Friday, October 28, 2016

um tipo de perda, de ingeborg bachmann



Juntos usamos: as estações do ano, livros e uma música.
As chaves, os saquinhos de chá, a cesta de pão, lençóis
     e uma cama.
Uma herança de vocabulário, de gestos, trazidos,
     utilizados e gastos.
Obedecidas as regras do prédio. Dito. Feito. E a mão
     sempre estendida.

Sempre me apaixonei pelo inverno, por um quinteto vienense
     e pelo verão.
Por mapas, por uma casinha na montanha, por uma praia,
     por uma cama.
Ritualizo datas, declaro incanceláveis as
     promessas,
idolatro qualquer coisa e sou devota do nada,

( -- do jornal dobrado, do cinzeiro cheio, do papelzinho
      com um recado)
não tenho medo de religião, porque igreja era essa cama.

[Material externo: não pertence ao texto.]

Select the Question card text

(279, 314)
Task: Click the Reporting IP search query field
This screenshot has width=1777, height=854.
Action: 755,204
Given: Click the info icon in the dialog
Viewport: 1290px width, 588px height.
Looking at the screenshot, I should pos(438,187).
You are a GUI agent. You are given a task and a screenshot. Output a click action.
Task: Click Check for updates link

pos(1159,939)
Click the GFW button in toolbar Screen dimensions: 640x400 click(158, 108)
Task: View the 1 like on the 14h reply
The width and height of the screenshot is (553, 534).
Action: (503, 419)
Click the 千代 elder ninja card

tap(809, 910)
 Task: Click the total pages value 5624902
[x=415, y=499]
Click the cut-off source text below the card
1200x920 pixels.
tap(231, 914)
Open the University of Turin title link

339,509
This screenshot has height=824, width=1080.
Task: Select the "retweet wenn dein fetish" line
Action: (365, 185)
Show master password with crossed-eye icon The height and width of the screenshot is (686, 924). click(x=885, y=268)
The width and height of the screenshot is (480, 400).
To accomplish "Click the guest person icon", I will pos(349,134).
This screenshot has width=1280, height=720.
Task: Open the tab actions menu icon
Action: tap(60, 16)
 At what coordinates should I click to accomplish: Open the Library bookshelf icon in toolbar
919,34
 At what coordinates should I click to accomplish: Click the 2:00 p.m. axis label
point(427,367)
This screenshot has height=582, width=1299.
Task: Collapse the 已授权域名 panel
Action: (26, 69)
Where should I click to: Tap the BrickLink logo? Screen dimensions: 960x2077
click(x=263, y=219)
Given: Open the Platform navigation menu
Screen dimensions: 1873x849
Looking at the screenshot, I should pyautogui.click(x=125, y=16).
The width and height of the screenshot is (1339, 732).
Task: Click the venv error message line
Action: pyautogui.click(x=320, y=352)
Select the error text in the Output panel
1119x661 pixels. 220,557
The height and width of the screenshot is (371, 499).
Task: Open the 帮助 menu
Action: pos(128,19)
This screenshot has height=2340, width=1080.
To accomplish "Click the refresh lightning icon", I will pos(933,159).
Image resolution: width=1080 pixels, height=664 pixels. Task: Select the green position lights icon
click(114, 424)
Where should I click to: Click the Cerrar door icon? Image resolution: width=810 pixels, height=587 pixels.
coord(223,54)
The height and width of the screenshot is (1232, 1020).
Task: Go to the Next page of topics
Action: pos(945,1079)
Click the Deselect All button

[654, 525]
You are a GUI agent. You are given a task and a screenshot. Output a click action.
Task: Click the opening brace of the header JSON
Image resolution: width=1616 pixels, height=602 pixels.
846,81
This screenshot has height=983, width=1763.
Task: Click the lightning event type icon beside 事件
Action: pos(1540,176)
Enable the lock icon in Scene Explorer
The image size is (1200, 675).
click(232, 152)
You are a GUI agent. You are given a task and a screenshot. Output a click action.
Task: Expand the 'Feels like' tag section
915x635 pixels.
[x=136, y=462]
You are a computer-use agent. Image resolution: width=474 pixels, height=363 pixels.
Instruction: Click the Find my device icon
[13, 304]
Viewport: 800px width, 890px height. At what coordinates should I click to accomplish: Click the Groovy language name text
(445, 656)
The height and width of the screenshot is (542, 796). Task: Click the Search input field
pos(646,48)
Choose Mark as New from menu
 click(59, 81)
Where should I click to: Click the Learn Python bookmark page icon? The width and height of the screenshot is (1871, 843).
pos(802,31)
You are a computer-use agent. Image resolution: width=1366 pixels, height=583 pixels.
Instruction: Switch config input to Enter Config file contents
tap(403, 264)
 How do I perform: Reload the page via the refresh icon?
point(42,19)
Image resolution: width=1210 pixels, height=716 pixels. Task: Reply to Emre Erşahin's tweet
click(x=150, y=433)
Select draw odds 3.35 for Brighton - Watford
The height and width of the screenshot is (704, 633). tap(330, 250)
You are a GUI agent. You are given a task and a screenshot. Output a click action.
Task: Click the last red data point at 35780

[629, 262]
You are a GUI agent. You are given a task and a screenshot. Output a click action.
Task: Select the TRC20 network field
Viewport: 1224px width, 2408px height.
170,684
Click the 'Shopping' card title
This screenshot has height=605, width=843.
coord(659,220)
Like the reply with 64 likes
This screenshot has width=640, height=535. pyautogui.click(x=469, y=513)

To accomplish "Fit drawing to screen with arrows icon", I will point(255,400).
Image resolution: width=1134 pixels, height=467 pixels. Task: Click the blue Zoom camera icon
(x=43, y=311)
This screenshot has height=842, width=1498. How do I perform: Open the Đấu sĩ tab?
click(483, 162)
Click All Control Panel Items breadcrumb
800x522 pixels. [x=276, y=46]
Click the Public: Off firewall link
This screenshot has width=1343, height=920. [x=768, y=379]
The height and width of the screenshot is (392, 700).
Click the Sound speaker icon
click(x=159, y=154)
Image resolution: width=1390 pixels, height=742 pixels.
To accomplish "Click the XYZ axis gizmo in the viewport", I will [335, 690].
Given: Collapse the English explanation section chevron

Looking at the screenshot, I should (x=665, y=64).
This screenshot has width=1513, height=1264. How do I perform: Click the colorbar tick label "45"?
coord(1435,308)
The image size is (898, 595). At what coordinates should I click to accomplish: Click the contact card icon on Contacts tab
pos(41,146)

Da vista do mar nasceu essa pintura incansável.
Da varanda dava pra saudar os povos,
       meus vizinhos.
Perto da lareira, em segurança, meu cabelo tinha
       sua cor mais extrema.
O toque da campainha era o alarme da minha felicidade.

Não foi você que eu perdi,
foi o mundo.



um esboço de fabio maca e o original em alemôo




não conhecia esse poema, que faz parte da reta final da produção em poesia de ingeborg (acho inclusive que esse sequer foi publicado em livro, ela alias só publicou dois de poesia, depois mudou pra prosa e nunca mais voltou). encontrei em "tempo aprazado", as traduções de ingeborg pro português, feitas por judite berkemeier e joão barrento e publicadas pela assírio alvim em 1992. ainda que ache a tradução de berkemeier e barrento muito bonita, não deixa de ser distante da língua falada do lado de cá do atlântico então publico aqui a minha tradução pro português brasileiro.

esse texto me deixou particularmente assanhada porque, ainda que haja aquela coisa véia de exaltação da natureza que ela adora, há aqui também uma perda de controle, é ingeborg histérica, com saudade de transar com o boy. porque claro que não foi o mundo que ela perdeu, ainda que ela diga que foi. foi o boy. e o que é um boy senão o fucking mundo da gente?

tomei a liberdade de mudar algumas coisas do original por achar solene DEMAIS quando em português. 1) "Leintücher" significa lençóis de linho pelamor quem usa essa porra? ficou lençóis na tradução; 2) "Worte" é palavras, escolhi vocabulário por achar que todo casal tem seu léxico particular, não apenas palavras mas um vocabulário próprio que inclui sons, grunhidos, piadinhas internas em comum e toda sorte de bobagens; 3) "der kalten Asche" é cinzas frias e traduzi pra cinzeiro cheio, obviamente não é a mesma coisa no sentido de materialidade, mas é o que a coisa que dizer que minteressa: cinzas frias são os rastros dos cigarros fumados há muito ou as cinzas da lareira há muito apagada - ou seja, o boy que foi simbora - e um cinzeiro cheio também é isso, um tipo de "pegada" emocional, algo ali abandonado.